— Excerpted records —
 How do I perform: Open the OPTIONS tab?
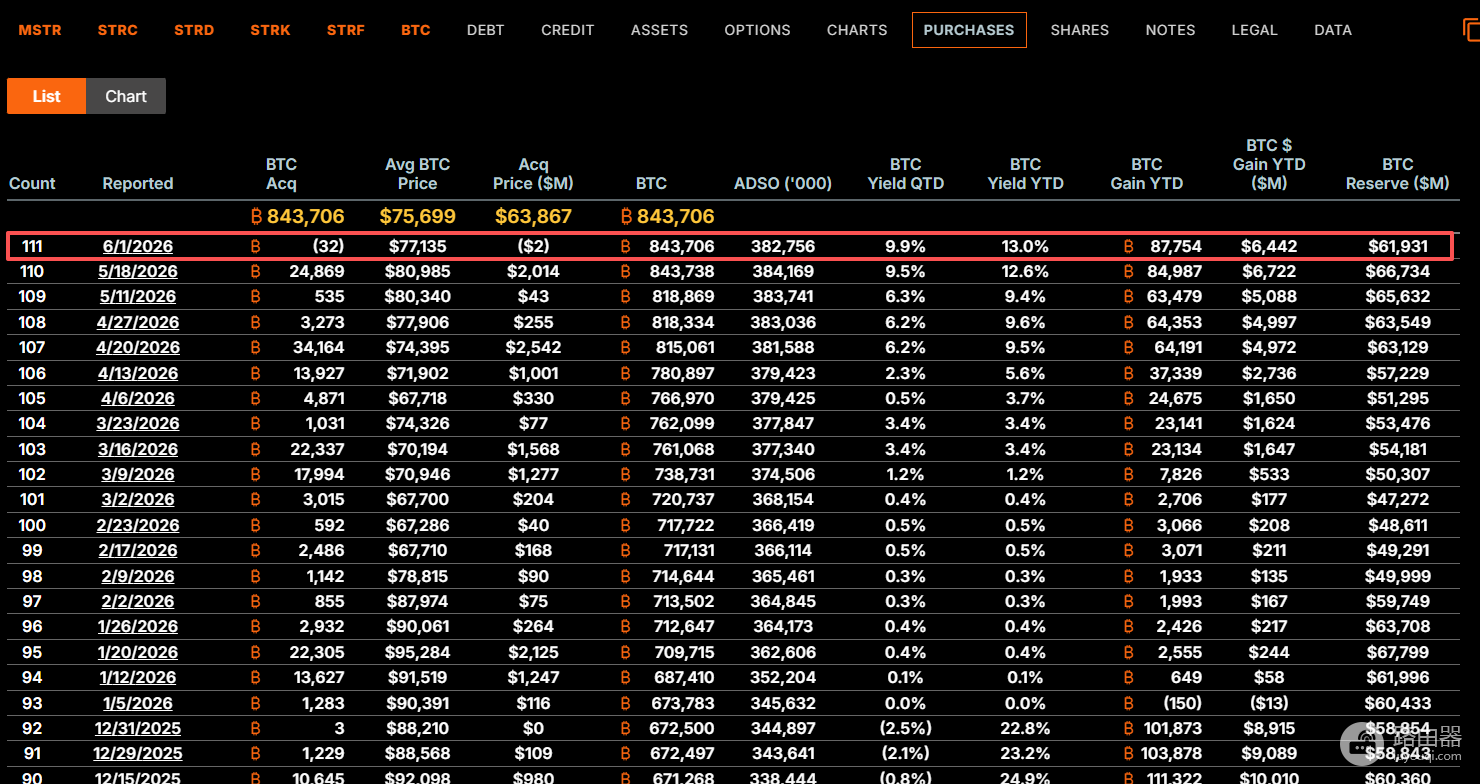pos(757,30)
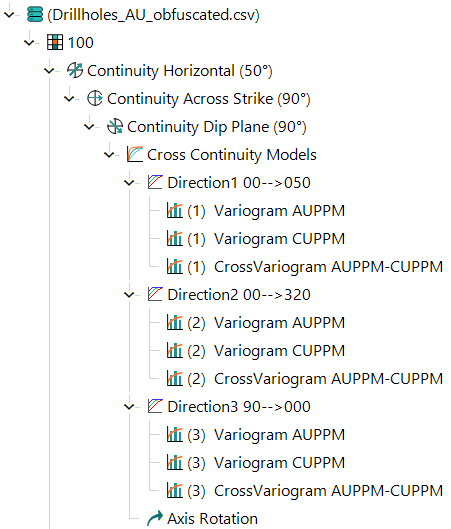
Task: Collapse the Direction3 90-->000 branch
Action: pyautogui.click(x=129, y=407)
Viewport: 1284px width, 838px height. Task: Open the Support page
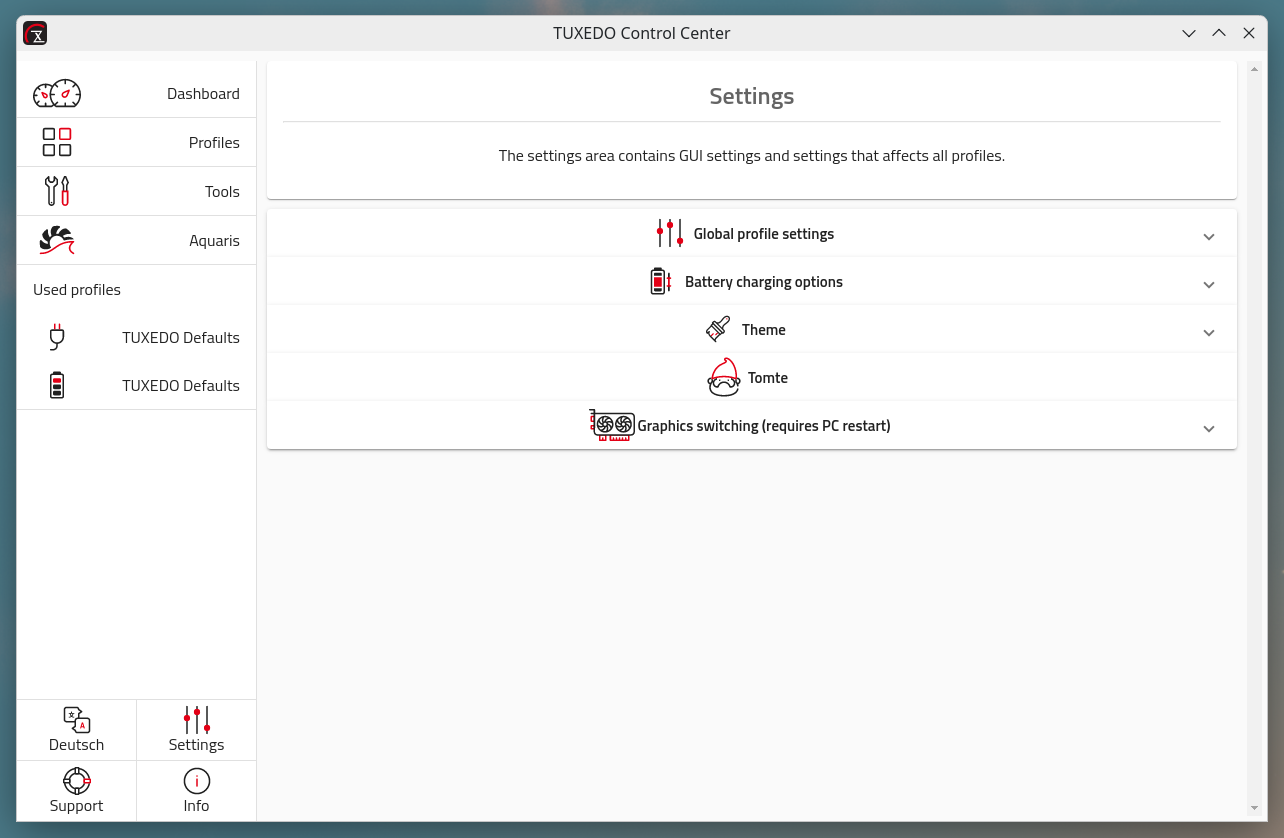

— Exercise —
Please write out all the data word for word, but keep every picture out.

— Solved exercise —
 How do I perform: Open the OPTIONS tab?
pos(757,30)
Task: Collapse the Direction3 90-->000 branch
Action: pyautogui.click(x=129, y=407)
Viewport: 1284px width, 838px height. Task: Open the Support page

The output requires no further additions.